BEIJING -- Contrary to long-held medical beliefs, high-salt diets may not increase the risk of death, according to investigators at the Albert Einstein College of Medicine of Yeshiva University, New York City.

They reached their conclusion after examining dietary intake among a nationally representative sample of adults in the United States. The Einstein researchers actually observed a significantly increased risk of death from cardiovascular disease (CVD) associated with lower sodium diets.

"Our findings suggest that for the general adult population, higher sodium is very unlikely to be independently associated with higher risk of death from CVD or all other causes of death," says Dr. Hillel W. Cohen, associate professor of epidemiology and population health at Einstein.

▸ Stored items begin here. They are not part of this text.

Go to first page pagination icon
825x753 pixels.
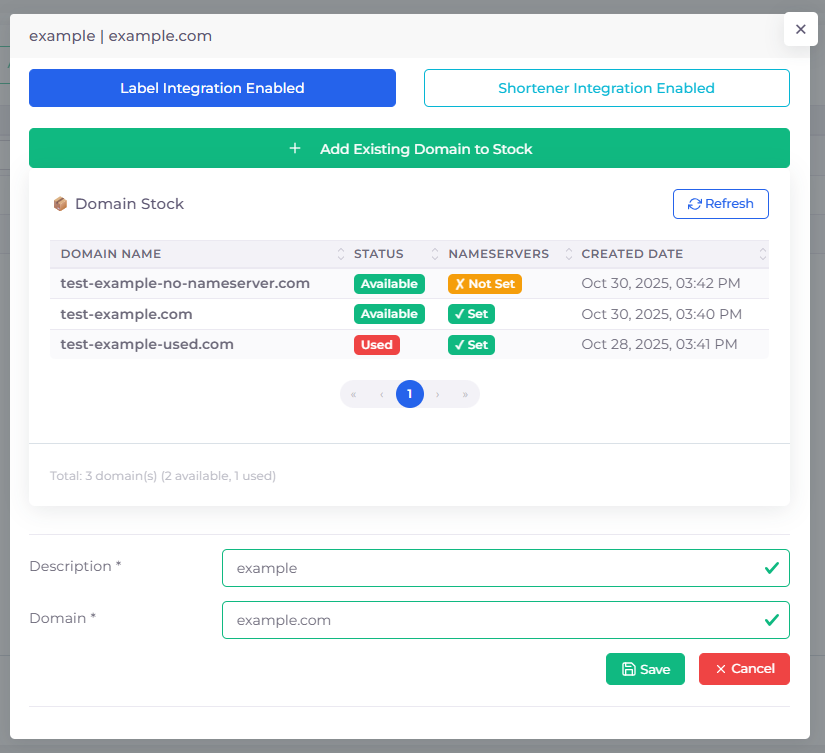coord(354,394)
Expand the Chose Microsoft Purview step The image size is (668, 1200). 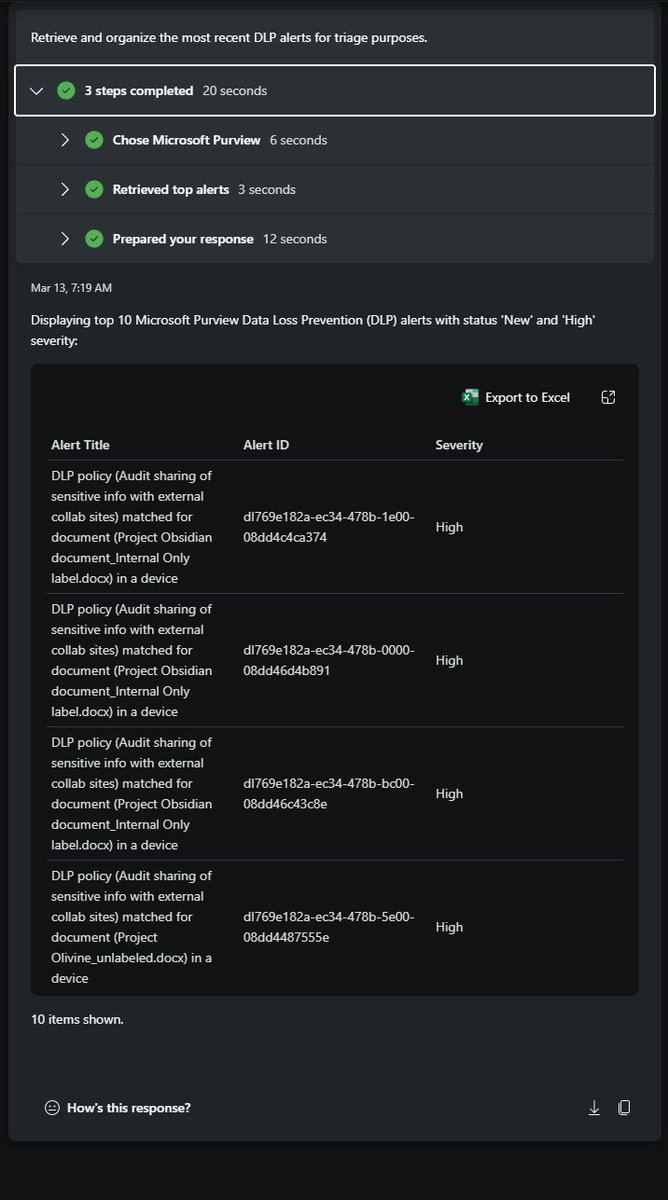[x=65, y=140]
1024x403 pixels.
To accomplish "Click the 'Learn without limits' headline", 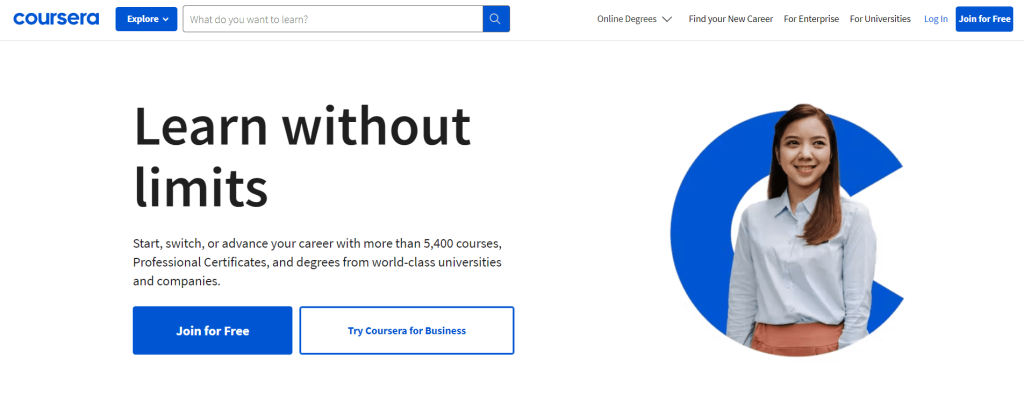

The researchers analyzed data from the Third National Health and Nutrition Examination Survey (NHANES III), which was conducted by the federal government among a nationally representative sample of U.S. adults. These data were then compared against death records that had been collected by the government through the year 2000. The sample of approximately 8,700 represented American adults who were over 30 years of age at the time of the baseline survey (1988-1994) and were not on a special low-salt diet.

After adjusting for known CVD risk factors, such as smoking, diabetes and blood pressure, the one-fourth of the sample who reported consuming the lowest amount of sodium were found to be 80 percent more likely to die from CVD compared to the one-fourth of the sample consuming the highest level of sodium. The risk for death from any cause appeared 24 percent greater for those consuming lower salt, but this latter difference was not quite large enough to dismiss the role of chance.

Since the first NHANES survey in the early 1970s, data from NHANES have been used extensively to describe patterns of nutrition and health in the United States. The results from this current study are consistent with findings reported previously from two earlier NHANES surveys. While the federal government currently repeats NHANES surveys every two years, NHANES III is the latest available survey that can be compared with later death records.

Since NHANES III was an observational study and not a clinical trial, no definite conclusions about cause and effect were possible, says Dr. Cohen.

"However, our findings do again raise questions about the usefulness or even safety of universal recommendations for lower salt diets for all individuals, regardless of their blood pressure status or other health characteristics," he cautions.